• [Exercise directions] Each line below from the line with "Click the Filter" to the line with "the Spherical mapping" must be copied exactly, including those two, and no picture may appear in the copy.

• [Extracted data]
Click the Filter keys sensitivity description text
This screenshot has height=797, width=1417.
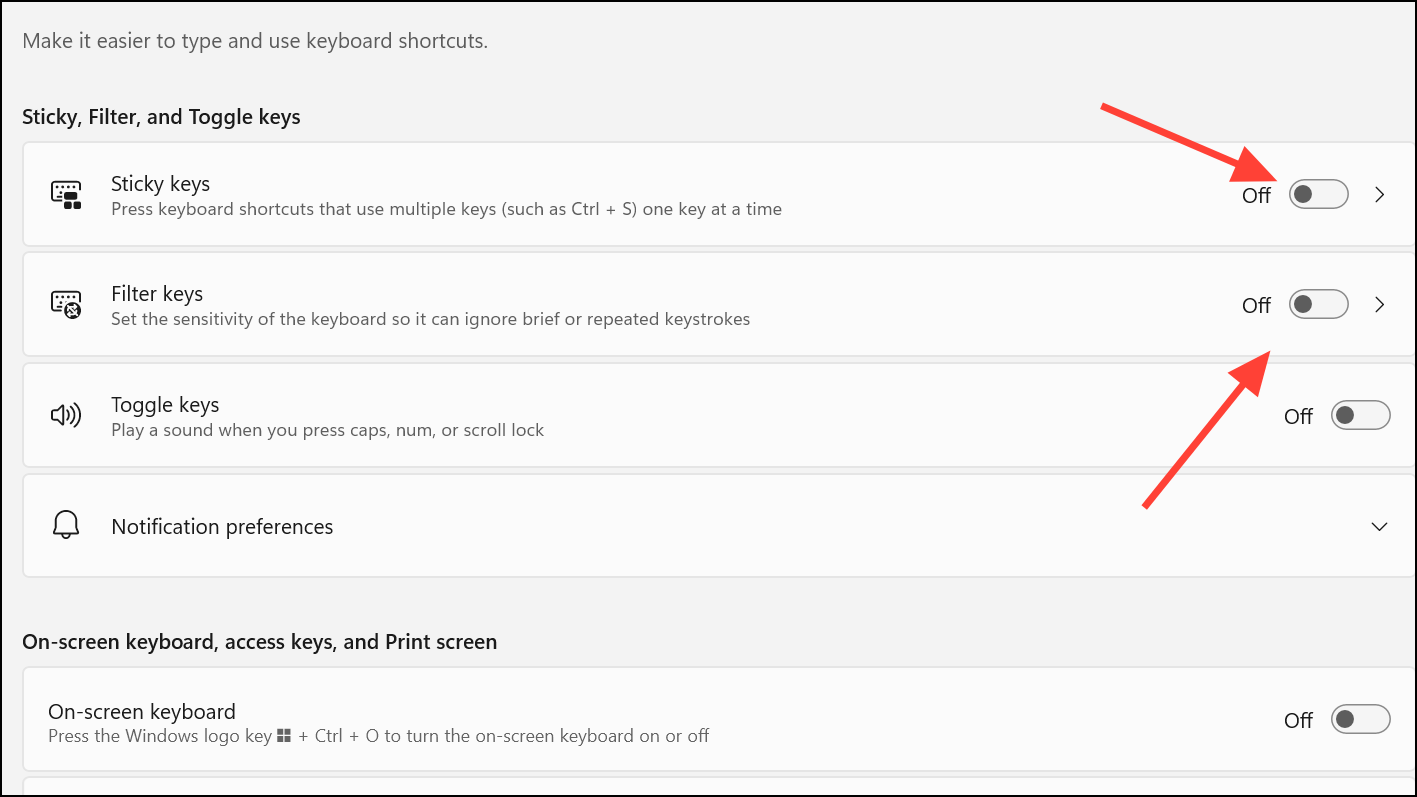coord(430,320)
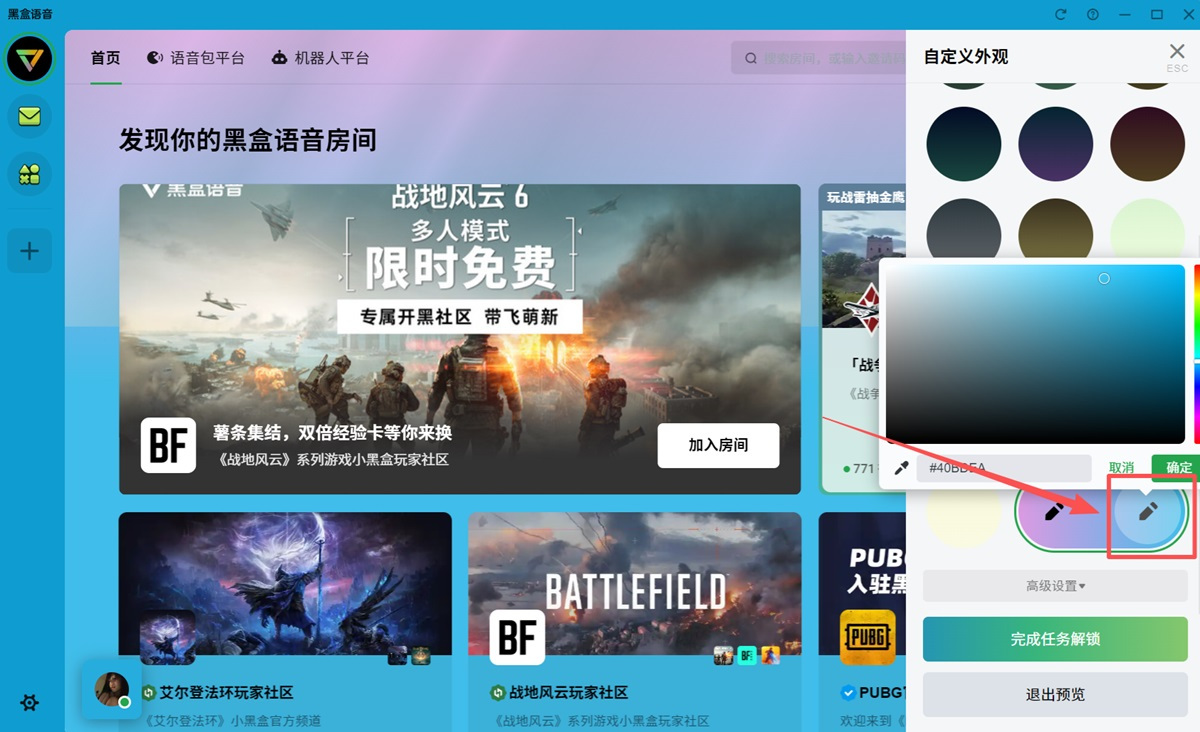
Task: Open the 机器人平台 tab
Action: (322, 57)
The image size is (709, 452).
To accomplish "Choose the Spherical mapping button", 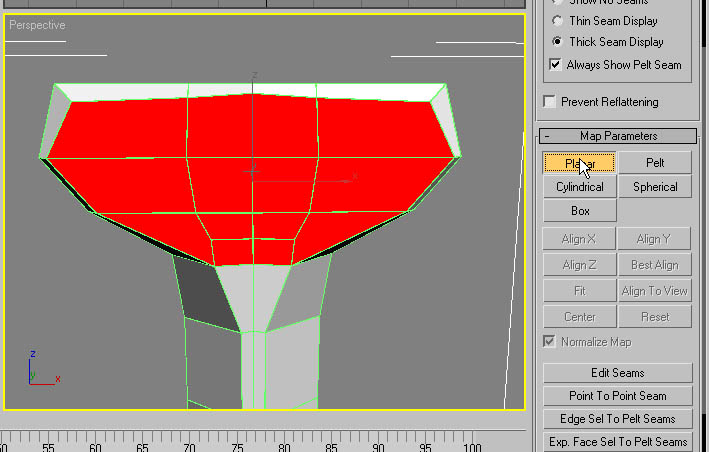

...

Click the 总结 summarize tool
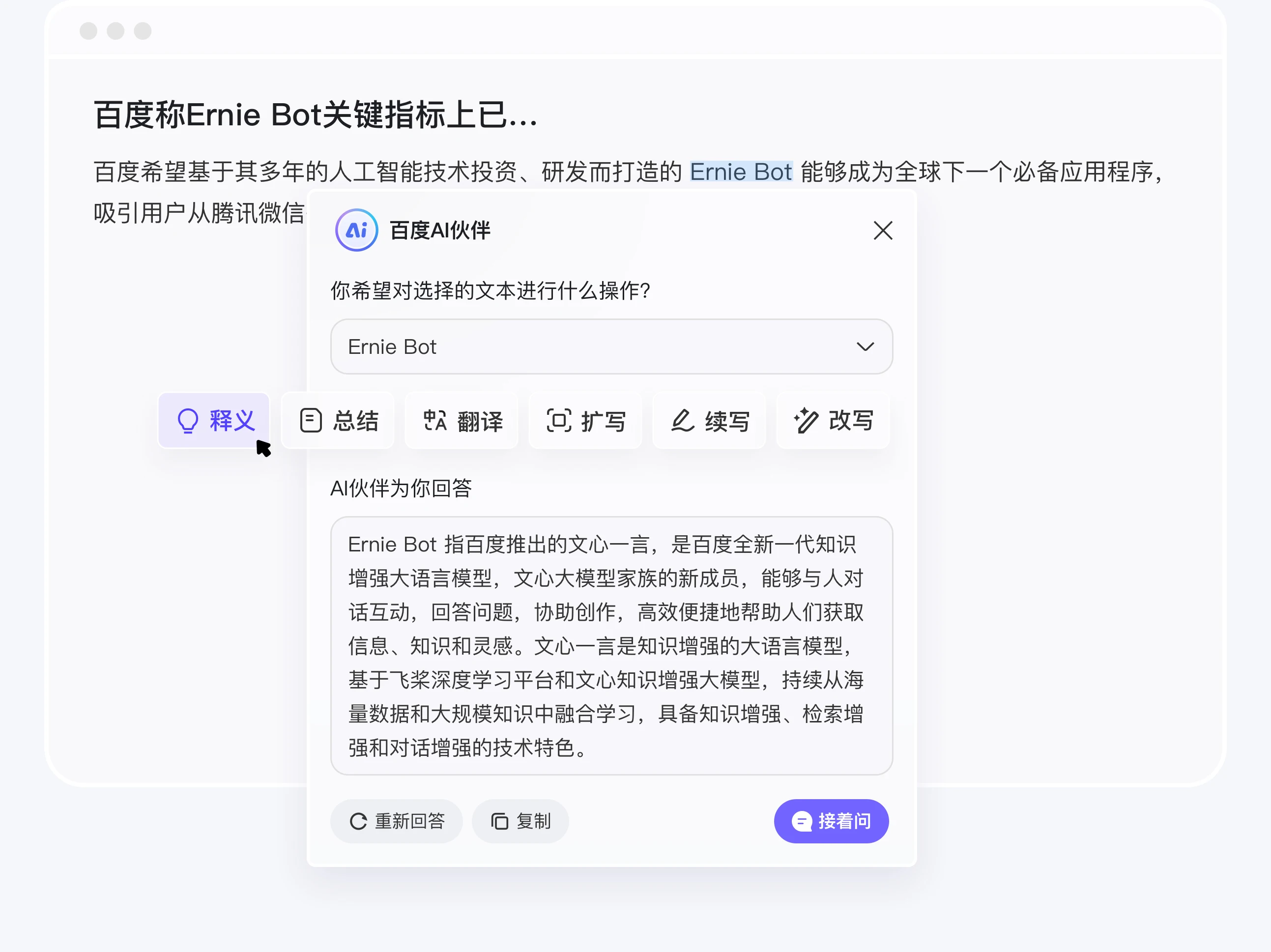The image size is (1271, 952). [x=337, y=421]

...

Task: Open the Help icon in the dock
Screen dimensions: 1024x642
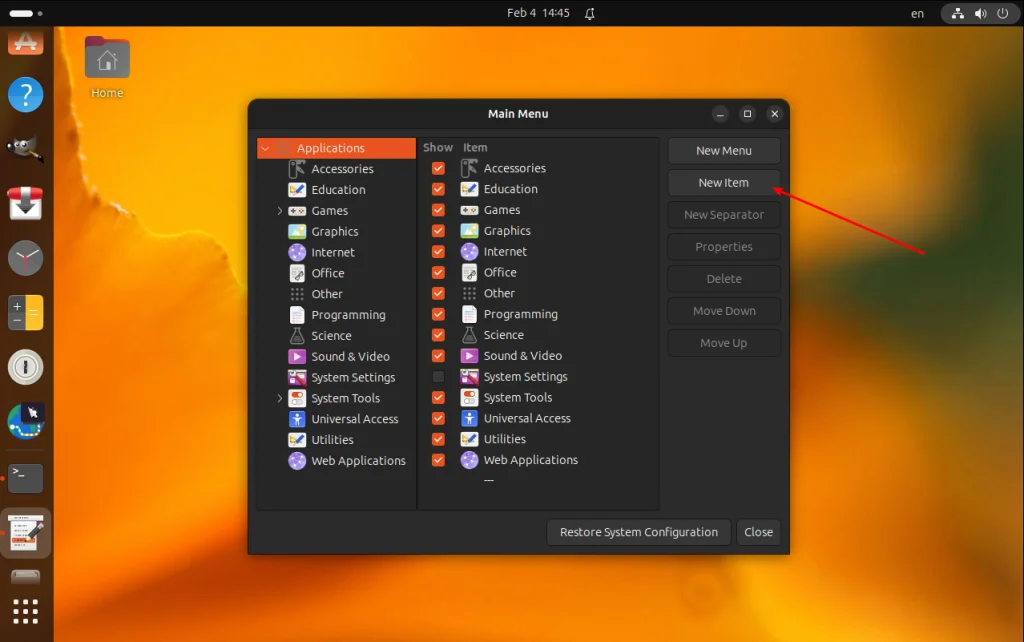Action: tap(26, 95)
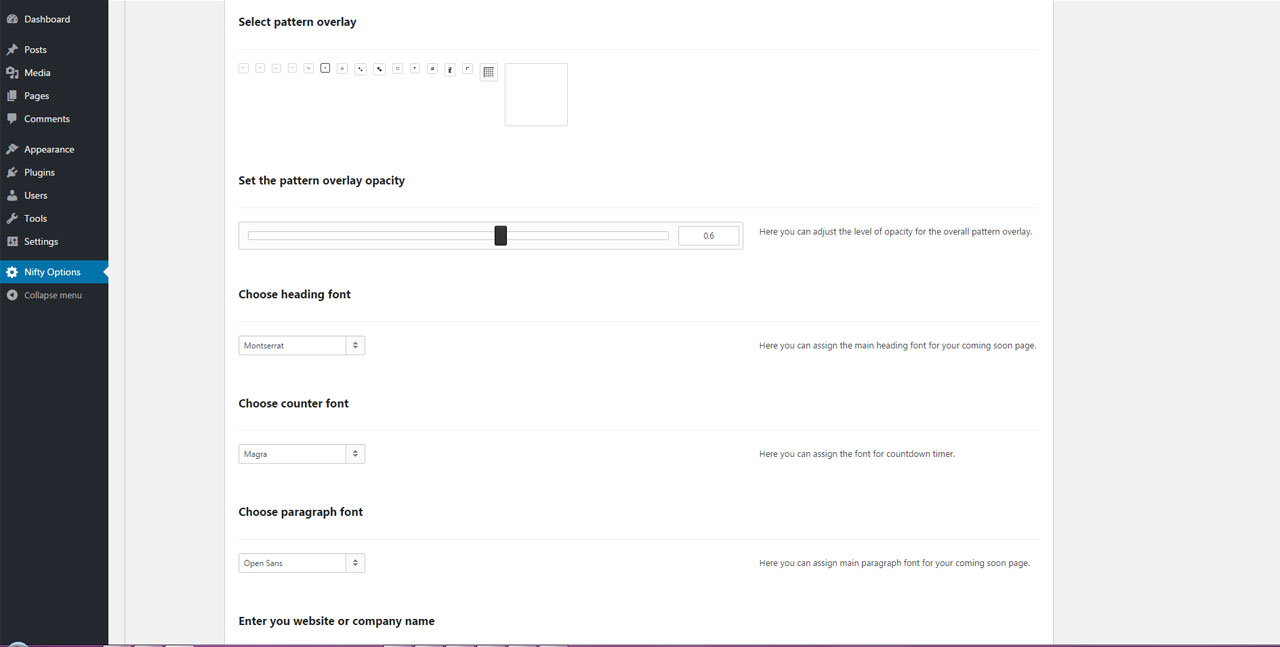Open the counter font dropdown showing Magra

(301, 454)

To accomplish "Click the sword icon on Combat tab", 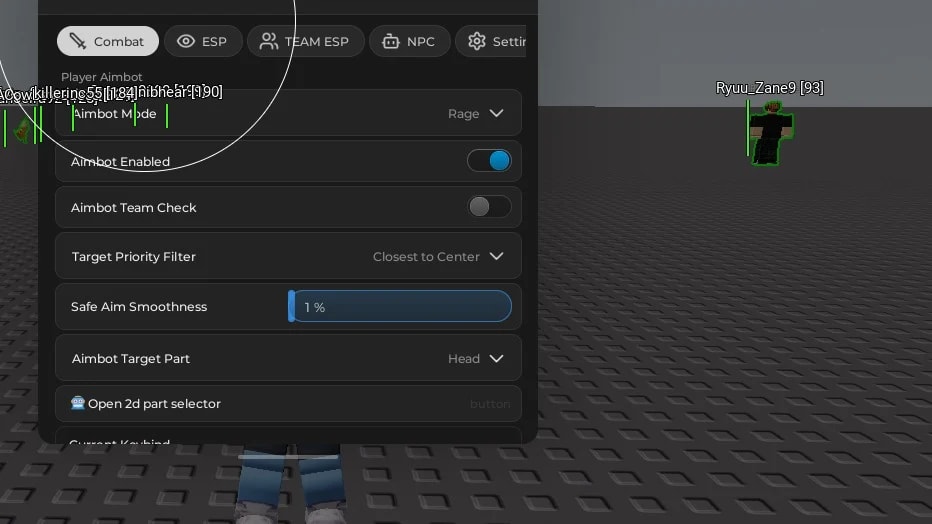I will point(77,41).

• [Output below]
Click the Filter keys sensitivity description text
This screenshot has height=797, width=1417.
coord(430,320)
Task: Open the 机器人平台 tab
Action: (322, 57)
The image size is (709, 452).
To accomplish "Choose the Spherical mapping button", 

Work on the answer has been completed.